Read Analysis Tutorial
For this tutorial, we’ll begin with the same aligned, trimmed, and sorted BAM file, test.bam used in the Command Line Workflow tutorial, along with the corresponding SARS-Cov-2 reference genome.
Let’s start off by finding covariant mutations (i.e. mutations present on the same sequenced read) on the spike gene. We can do so using the command:
freyja covariants freyja/data/test.bam 21563 25384 --output covariants_output.tsv --gff-file freyja/data/NC_045512_Hu-1.gff
This saves covariance information to covariants_output.tsv, including the mutations present, their absolute count and frequency, as well as the genomic ranges covered by reads containing said mutations. To get a better sense of the data, we can generate a heatmap plot via:
freyja plot-covariants covariants_output.tsv --output covariants_heatmap.png
As we can see, there appear to be a number of mutations that occur
together in this sample, such as S:D614G and S:P681R. We can pull these
reads from test.bam using freyja extract
. First, we must specify the
mutations by creating a csv file, and then listing the corresponding
nucleotide mutations, which are listed in covariants_output.tsv.:
A23403G,C23604G
We can now run freyja extract
, passing in our query.csv file
alongside test.bam.
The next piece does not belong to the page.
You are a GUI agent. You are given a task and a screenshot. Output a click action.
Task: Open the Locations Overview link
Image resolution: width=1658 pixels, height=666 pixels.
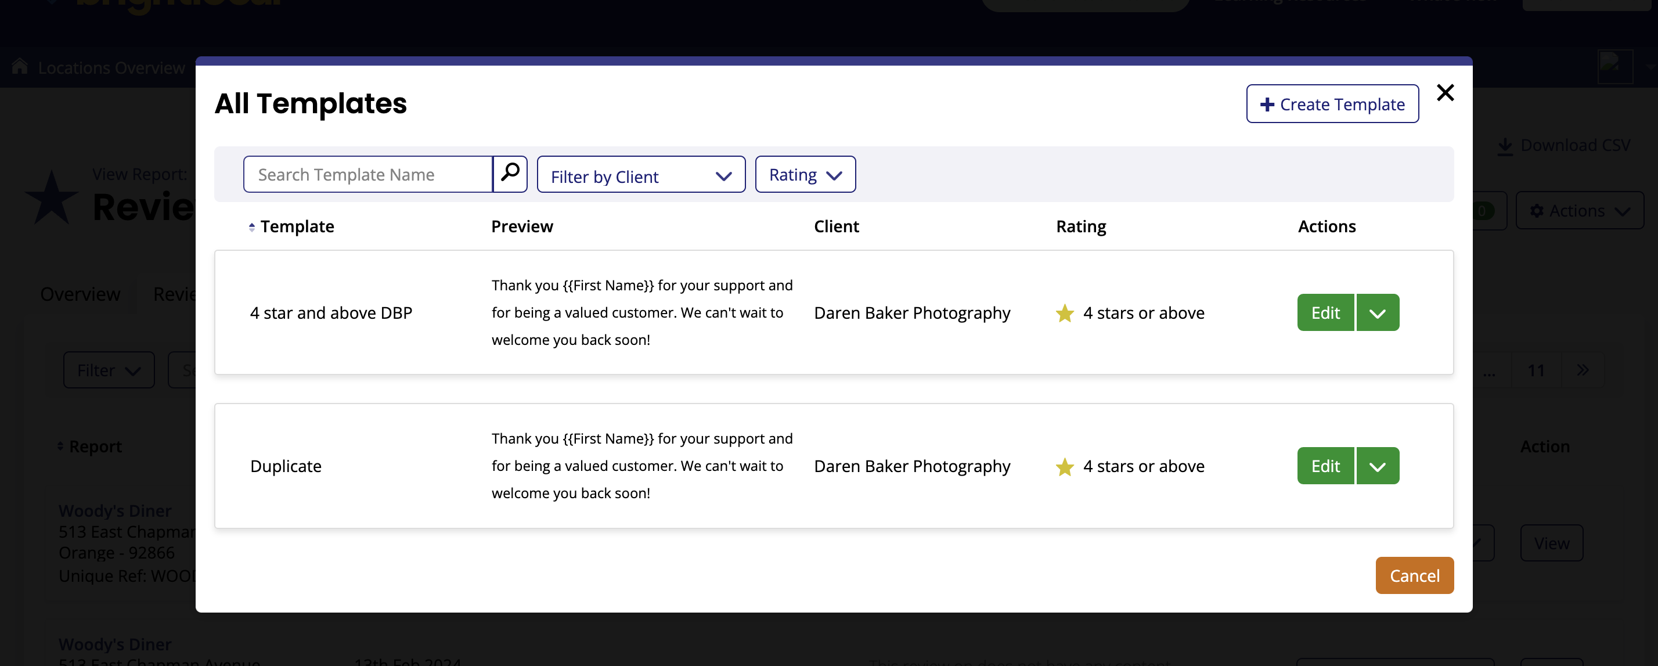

We’ll include the –same_read flag since we’re only
interested in reads where both mutations are present
freyja extract query.csv freyja/data/test.bam --same_read --output extracted.bam
Finally, we can view the pulled reads via IGV. First, we’ll need to sort
and index extracted.bam
:
samtools sort extracted.bam > extracted_sorted.bam
samtools index extracted_sorted.bam
Now load extracted_sorted.bam into IGV!
In some cases, it can be useful to remove reads containing one or more
mutations. For instance, we might be interested in reads containing
S:D614G but not S:P681R. We can do this by first calling
freyja extract
to select reads containing S:D614G, and then using
freyja filter
on the extraced output to filter out reads containing
S:P681R.
Extract S:D614G reads:
extract_query.csv:
A23403G
freyja extract extract_query.csv freyja/data/test.bam --output S_D614G_extracted.bam
samtools sort S_D614G_extracted.bam > S_D614G_extracted_sorted.bam
samtools index S_D614G_extracted_sorted.bam
Filter S:P681R reads from
S_D614G_extracted.bam
filter_query.csv:
C23604G
freyja filter filter_query.csv freyja/data/test.bam --output S_D614G_filtered.bam
The resulting S_D614G_filtered.bam should only contain reads containing S:D614G (which in this case happen to be unpaired reads with no coverage at S:P681).